Are You Driving Forward Motion?

In this episode, Seth delves into the importance of fostering collective effort within teams and organizations. Drawing upon his extensive leadership experience, Seth shares valuable insights into the detrimental effects of losing sight of a shared vision in favor of individual or team aspirations. Through a poignant narrative, Seth recounts the story of Emilia, a leader in a dynamic online marketplace, who initially envisioned revolutionizing her industry through innovation and customer satisfaction.

However, as the company grew and Emilia delegated metrics for individual teams, the organization began to lose its sense of direction. Individual performance metrics overshadowed the collective vision, leading to confusion, mediocrity, and dwindling motivation among team members. Recognizing the need for change, Emilia rallied her leadership team to refocus on their core mission and values, emphasizing the importance of aligning individual efforts with long-term objectives. As a result, the organization underwent a transformative journey, experiencing renewed clarity, collaboration, and success. Seth underscores the power of leadership in driving forward motion through clear vision and collective aspiration, inspiring listeners to prioritize alignment and purpose within their own teams.

Audio

Video (with CC)

Transcript

Seth Dobbs (he/him): Do you feel that your team is delivering a collective effort, or are they working as individual isolated parts? When problems occur is your team able to rally together? And does it seem like there’s a lot of activity in your team with nothing to actually show for it? Hi, I’m Seth Dobbs. And this is the Principle Driven Leadership Podcast where I share principles of leadership along with examples of how to apply them, to help make you be the best leader you can be. These principles are based on my years of experience as an executive leader, in building organizations and in coaching others to become leaders themselves. And I believe that not only can anyone develop leadership skills, but that everyone can and should develop leadership skills. I think they’re essential in helping you achieve your best in whatever way you might be trying to make an impact. And that’s because leadership skills help you better influence others to effectively create durable results.

And leadership is a journey. The step we’re taking today involves getting a deeper understanding of what forward motion looks like and how to regain a sense of why. So a few years ago, I knew a couple of team members at a small, but really strong organization doing some exciting work in a niche online marketplace. Really smart minds on this team, they were using cutting edge technology, they had boundless creativity. With all that the early days saw rapid growth, bringing various sellers and buyers together in a pretty unique industry. Now over time, it became plagued by confusion, mediocrity, and a severe lack of direction.

The leader Emilia had initially dreamt of revolutionizing her sector and her initial vision had been clear: to create a groundbreaking platform to connect different buyers, merchants, and manufacturers in a way that would shape the future of their industry. And she believed she could do this in a way to have unparalleled customer satisfaction across buyers, merchants, and manufacturers. And on top of that, that she could have top rated employee satisfaction. Fairly lofty goal, but remarkably she’d really achieved this in the early days.

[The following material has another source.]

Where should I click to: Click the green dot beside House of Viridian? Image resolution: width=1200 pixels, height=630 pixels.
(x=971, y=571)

And her platform and approach showed great promise. As the company and its impact grew, she could no longer handle everything herself. And so she brought on more leadership to help her. And even with that, she was often too busy to stay close to her new direct reports. And so she set up KPIs to measure and monitor their success, and this included fairly typical things like: number of releases per month for the technology team,

number of new merchants onboarded, number of new manufacturers integrated into third party delivery methods. The new operations team was given various productivity and cost management measures. And of course sales were given top line numbers.

Now, all of this worked, or more specifically, all of her new leaders took their individual measures and ran with them without really having a clear sense of why. Now, most of them felt they didn’t really need a why of course a few did wonder but were nonetheless propelled forward by all the energy and the need of the organization.

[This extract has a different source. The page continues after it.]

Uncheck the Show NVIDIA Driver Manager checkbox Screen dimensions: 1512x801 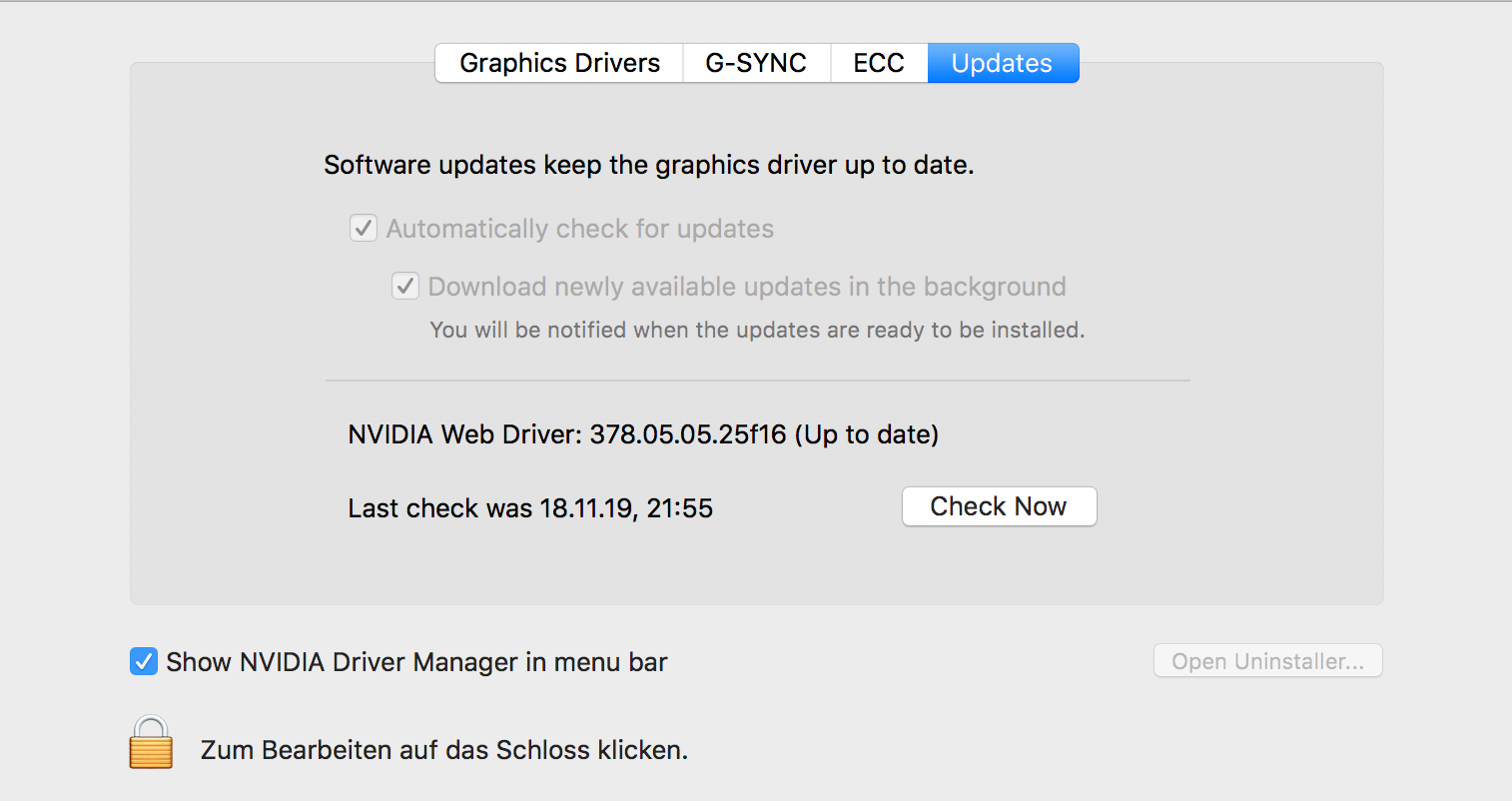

And soon stopped thinking about it.

The thing is at some point they were no longer truly moving forward. Team members started struggling to understand how their daily tasks and projects contributed to the company’s overarching goals. And they were working tirelessly and turning out a multitude of ideas and projects. But their efforts, lacked cohesion.

As a result, the company’s performance became consistently mediocre and its employees grew increasingly frustrated and de-motivated, and more and more of them began to leave. Now in parallel, the merchants and manufacturers also started pulling out. Not a ton, only a few really, but more than Emilia would have liked. And they had kind of slipped past the reporting initially because the merchant team was really more focused on acquisition measures than anything else. And that’s the thing.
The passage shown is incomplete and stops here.